Zadanie do wykonania.
Wybierz z poniższych danych wszystkie wiersze, w których występuje słowo „screenshot”. Uwzględnij wielkość liter.

Dane do zadania.
------

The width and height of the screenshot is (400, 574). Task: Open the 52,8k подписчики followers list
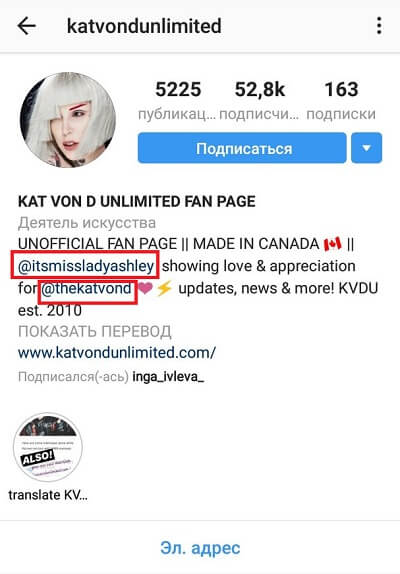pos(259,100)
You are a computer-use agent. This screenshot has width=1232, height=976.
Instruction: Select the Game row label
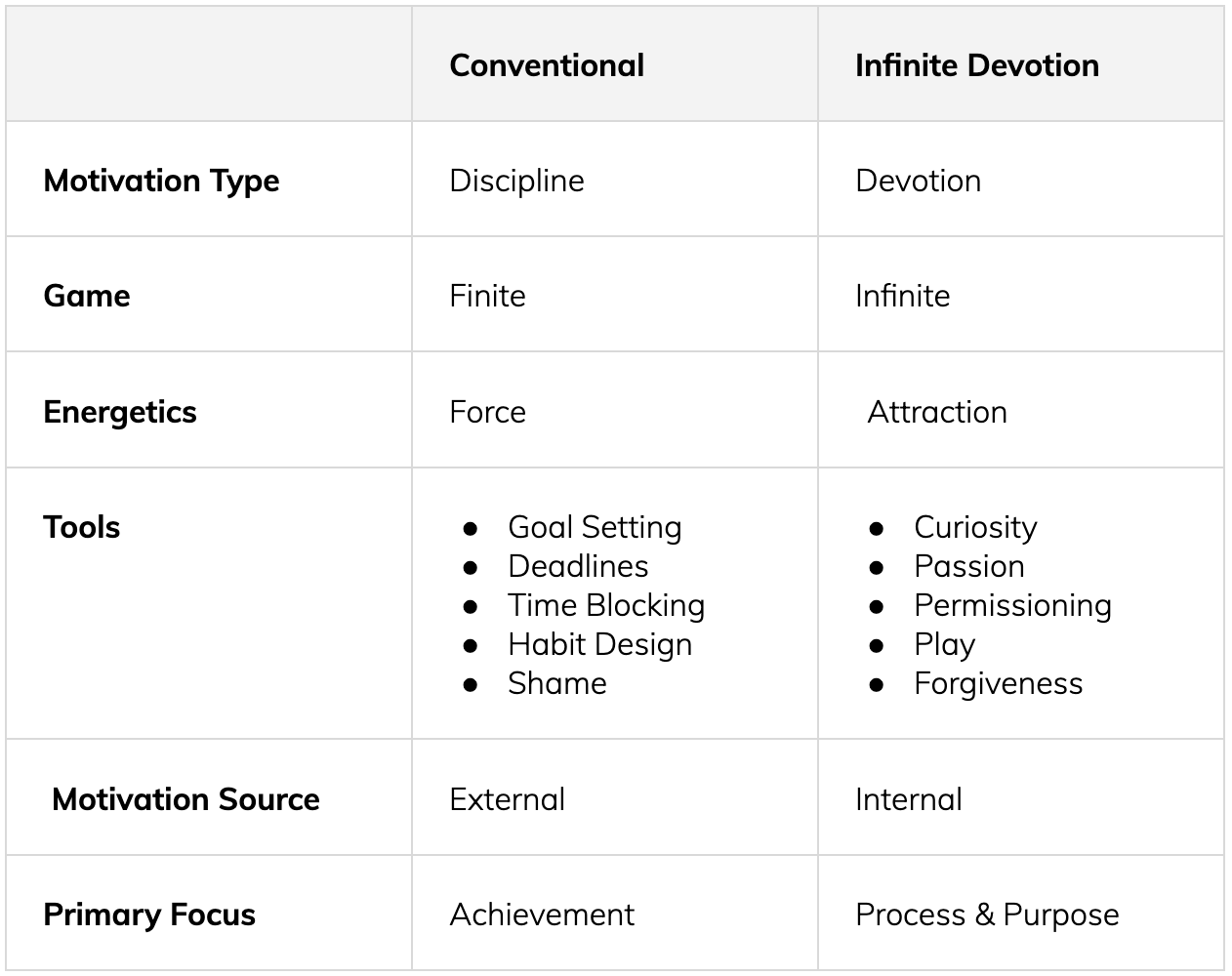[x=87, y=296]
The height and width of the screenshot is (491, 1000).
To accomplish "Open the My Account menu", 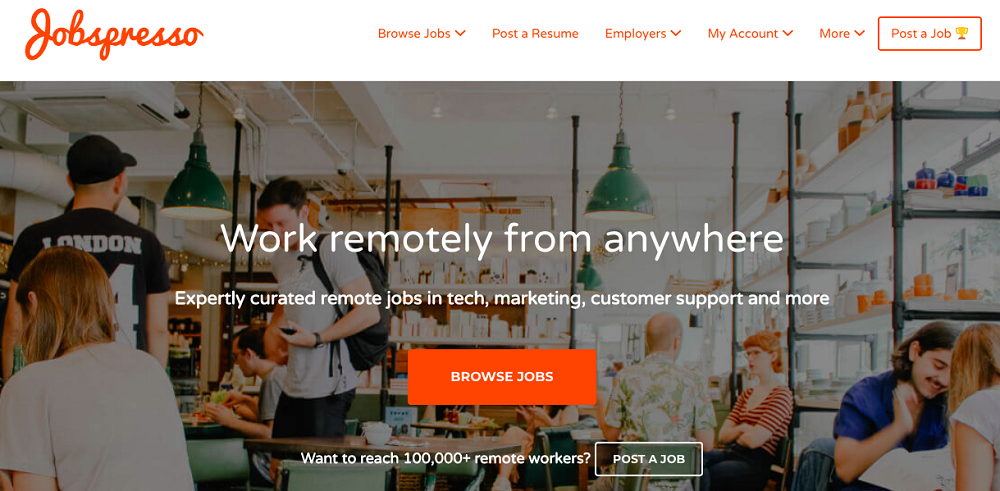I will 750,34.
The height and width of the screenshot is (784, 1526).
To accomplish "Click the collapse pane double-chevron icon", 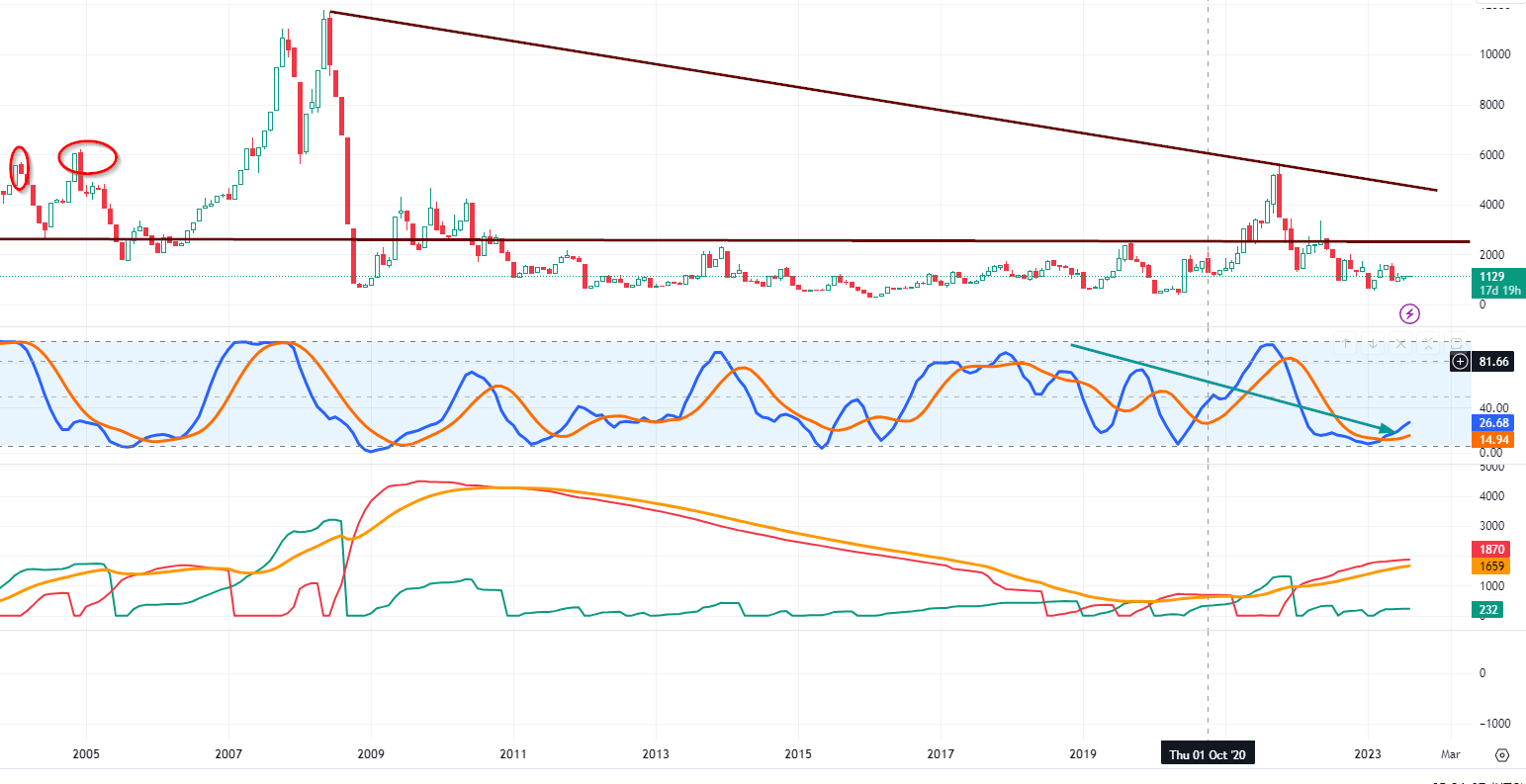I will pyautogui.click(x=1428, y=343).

------

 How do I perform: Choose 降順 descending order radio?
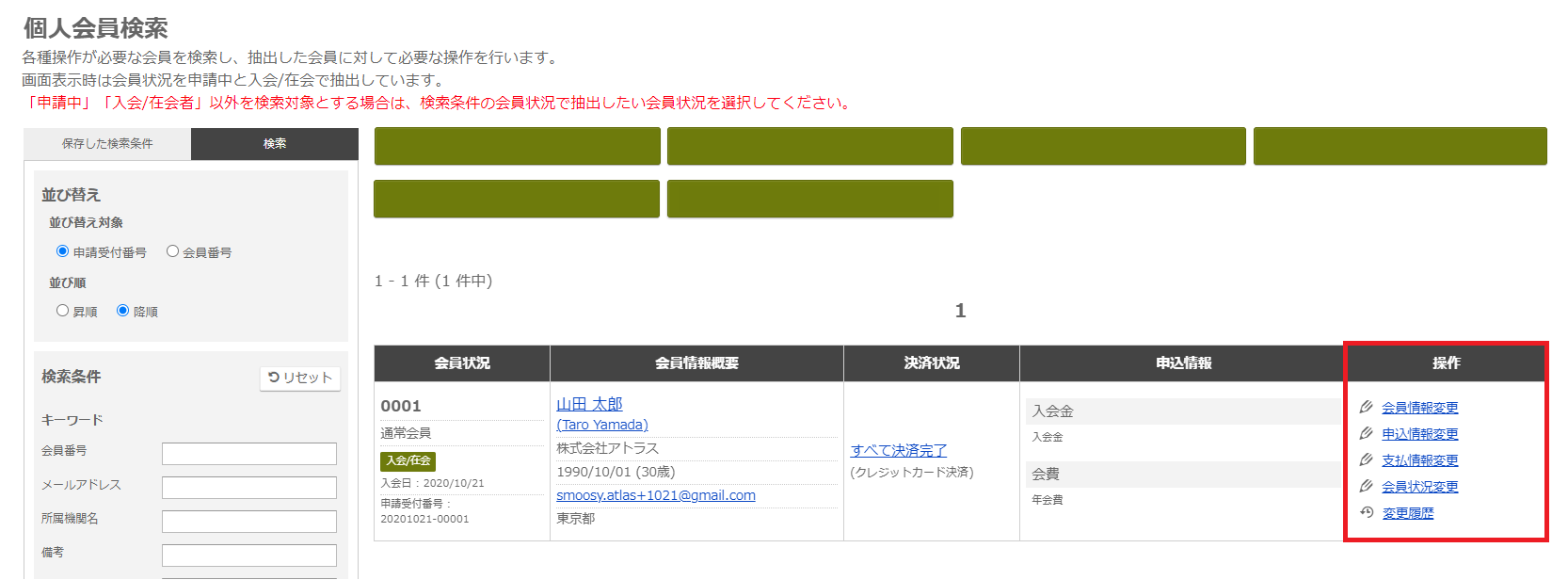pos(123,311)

------

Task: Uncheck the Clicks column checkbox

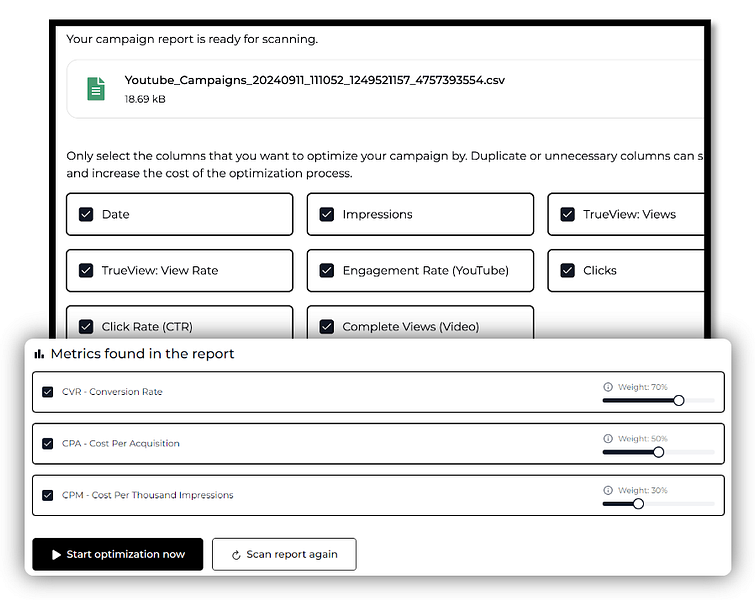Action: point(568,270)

------

Wynik ćwiczenia.
The width and height of the screenshot is (400, 574). Task: Open the 52,8k подписчики followers list
You are a computer-use agent. This screenshot has width=1232, height=976.
The height and width of the screenshot is (491, 1000).
The height and width of the screenshot is (784, 1526).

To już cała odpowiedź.